If not, when can a white dwarf be more massive than a neutron star?

## 2 Answers

The smallest, precisely measured mass for a neutron star is now $1.174 \pm 0.004 M_{\odot}$ - Martinez et al. (2015). The theoretical lower limit is more like $0.1M_{\odot}$, but there are no obvious formation channels to produce such an object. See https://physics.stackexchange.com/questions/143166/what-is-the-theoretical-lower-mass-limit-for-a-gravitationally-stable-neutron-st

The highest mass for a stable white dwarf (commonly called the Chandrasekhar mass) is theoretically about $1.39 M_{\odot}$ for a helium or carbon white dwarf (and a little bit lower for oxygen or neon white dwarfs), but can be increased somewhat by rotation. The observation of type Ia supernovae is strong circumstantial evidence that this limit is reached and then exceeded, probably by mass transfer onto a smaller white dwarf. The most massive, probably single, white dwarf known/measured is "WD 33" in the cluster NGC 2099 and has a mass of $1.28^{+0.05}_{-0.08}\ M_{\odot}$ (Cummings et al. 2016).

So, both observationally and theoretically, the maximum mass of a white dwarf is higher than the minimum mass for a neutron star.

No, the two limits are not the same - there is some range of masses that both white dwarfs (WDs) and neutron stars (NSs) can have.

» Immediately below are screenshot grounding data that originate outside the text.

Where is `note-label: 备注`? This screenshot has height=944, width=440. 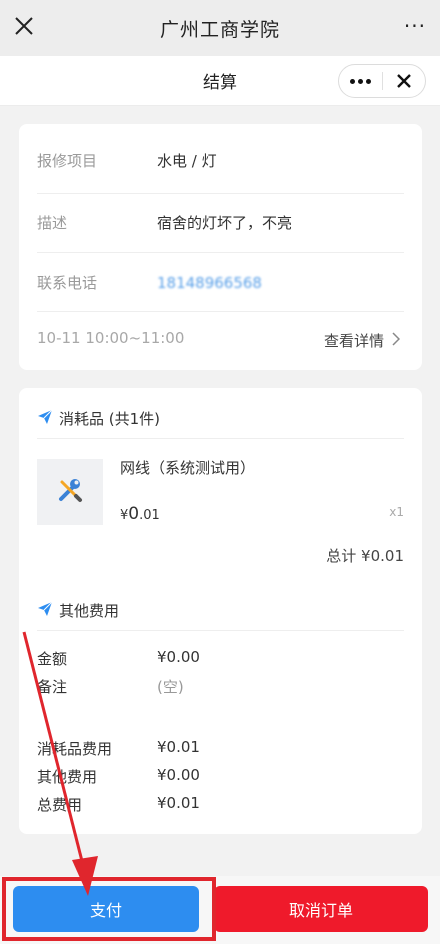 note-label: 备注 is located at coordinates (52, 687). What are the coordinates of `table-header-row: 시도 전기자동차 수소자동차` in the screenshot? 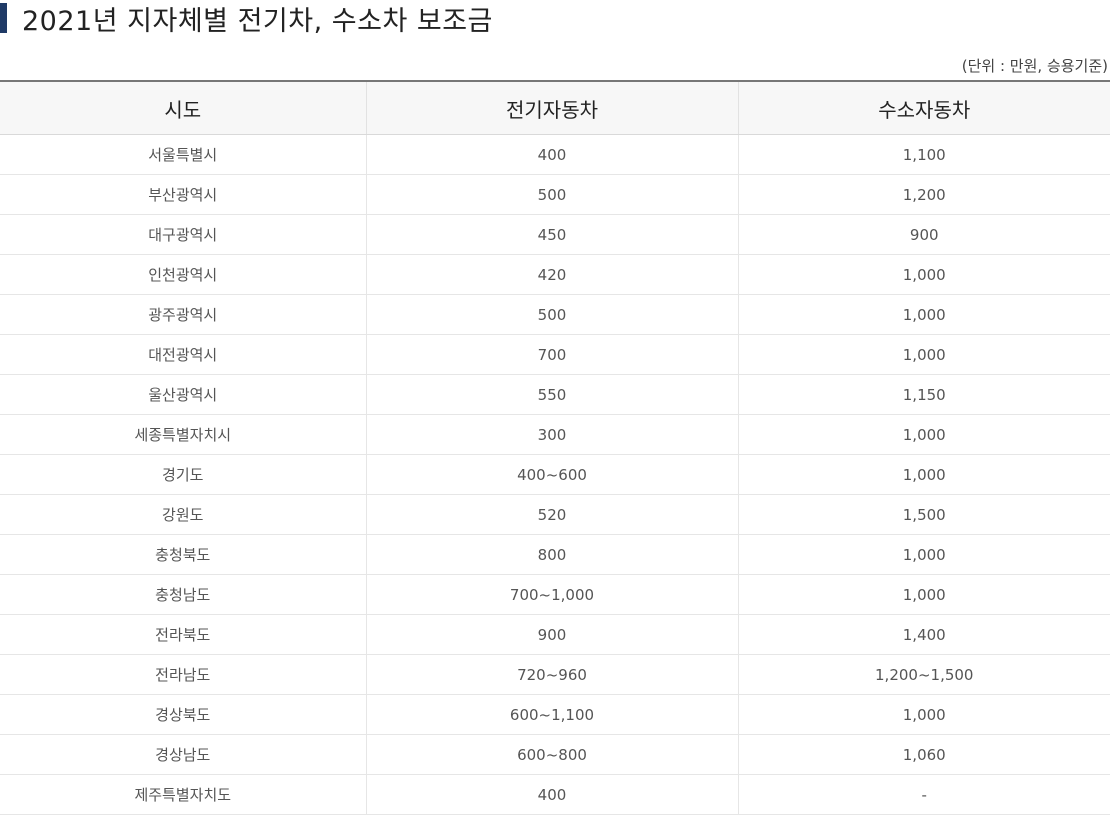 It's located at (555, 108).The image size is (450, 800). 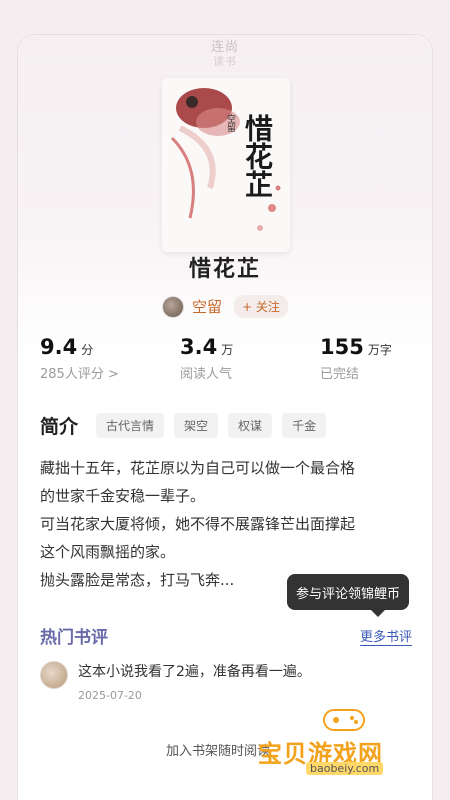 What do you see at coordinates (261, 306) in the screenshot?
I see `follow-button: + 关注` at bounding box center [261, 306].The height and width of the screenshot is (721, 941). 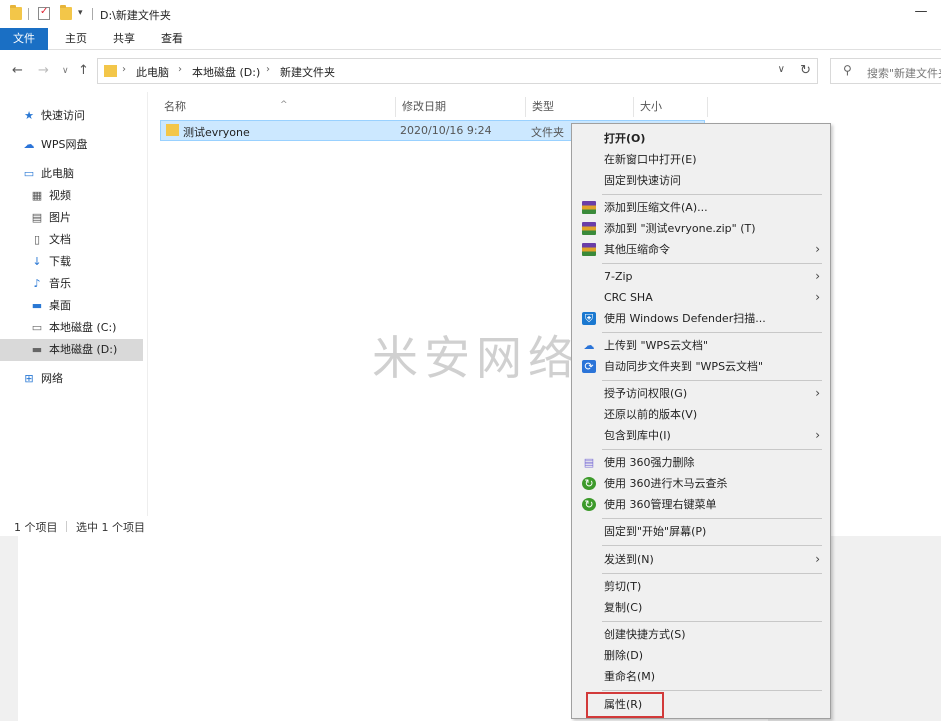 What do you see at coordinates (44, 70) in the screenshot?
I see `forward-arrow-icon: →` at bounding box center [44, 70].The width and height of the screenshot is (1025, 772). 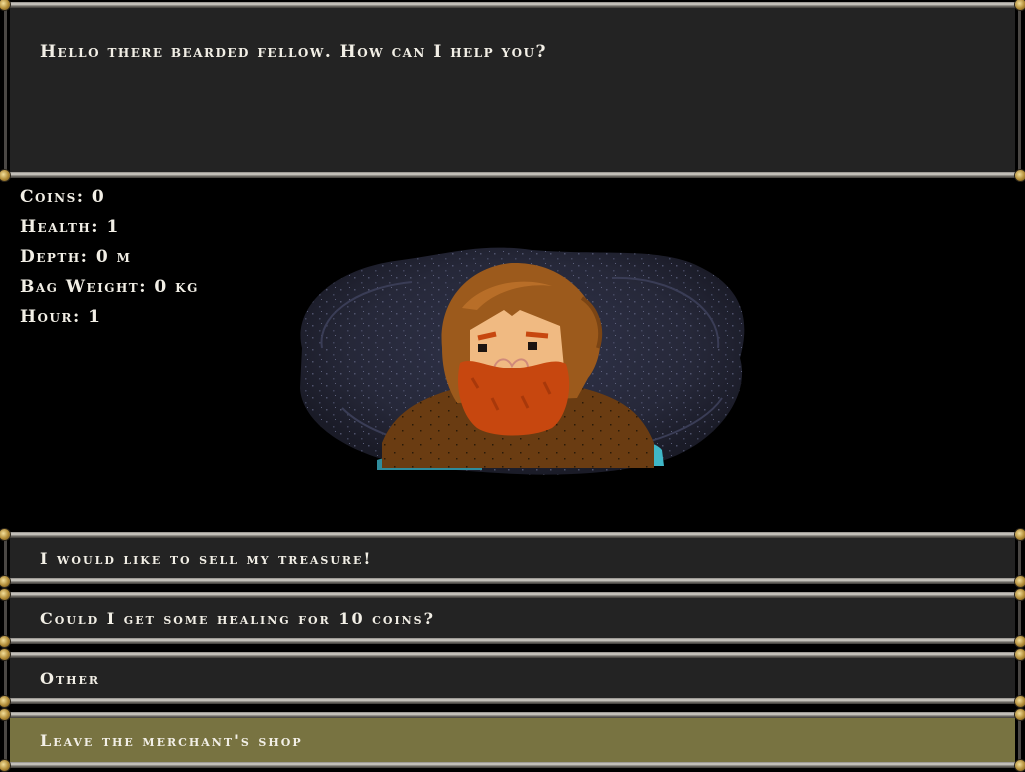 I want to click on option-box: Other, so click(x=512, y=678).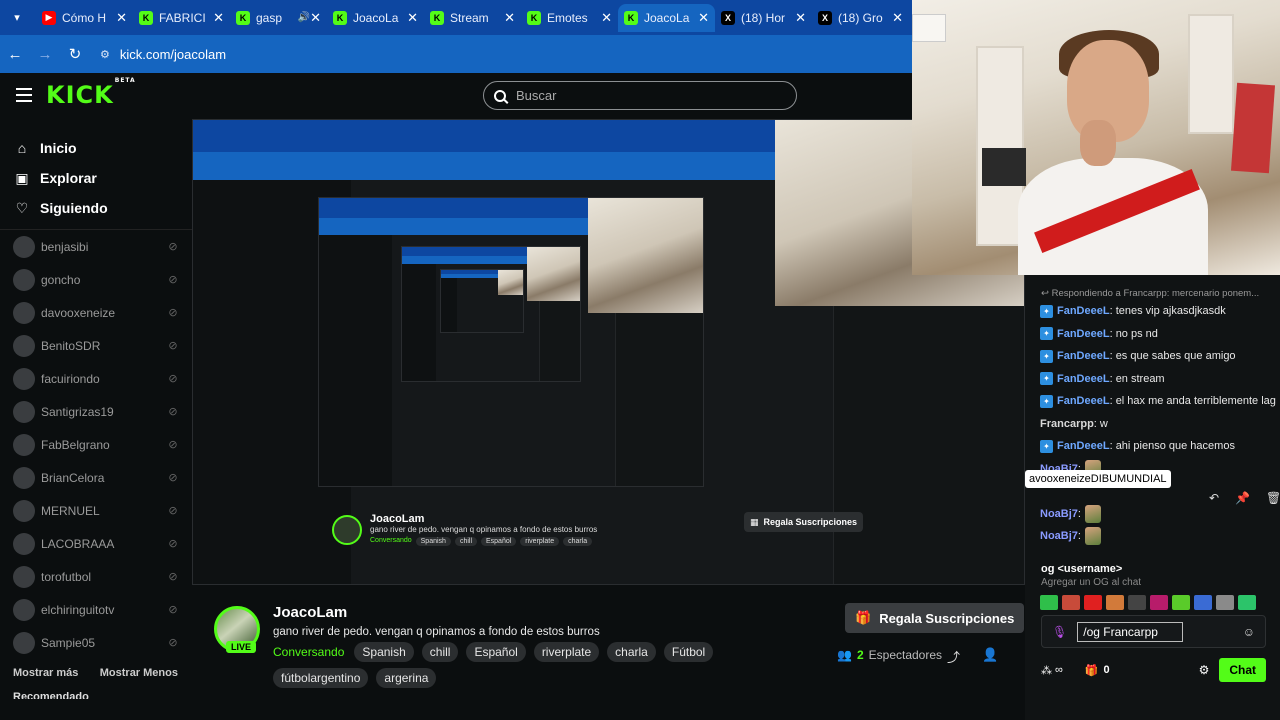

The Chandrasekhar mass limit suggests that WDs cannot be more massive than about $1.4\,M_\odot$. However, this is true for non-rotating WDs. Rapidly rotating WDs might be as massive as $2\,M_\odot$. Accretion in a binary system could both spin up a WD and increase its mass.

NSs that have not undergone accretion are regularly observed with masses around $1.3\,M_\odot$, while NSs who have 'recycled pulsars' have an observed mean mass of $\sim 1.5\,M_\odot$ according to the same paper.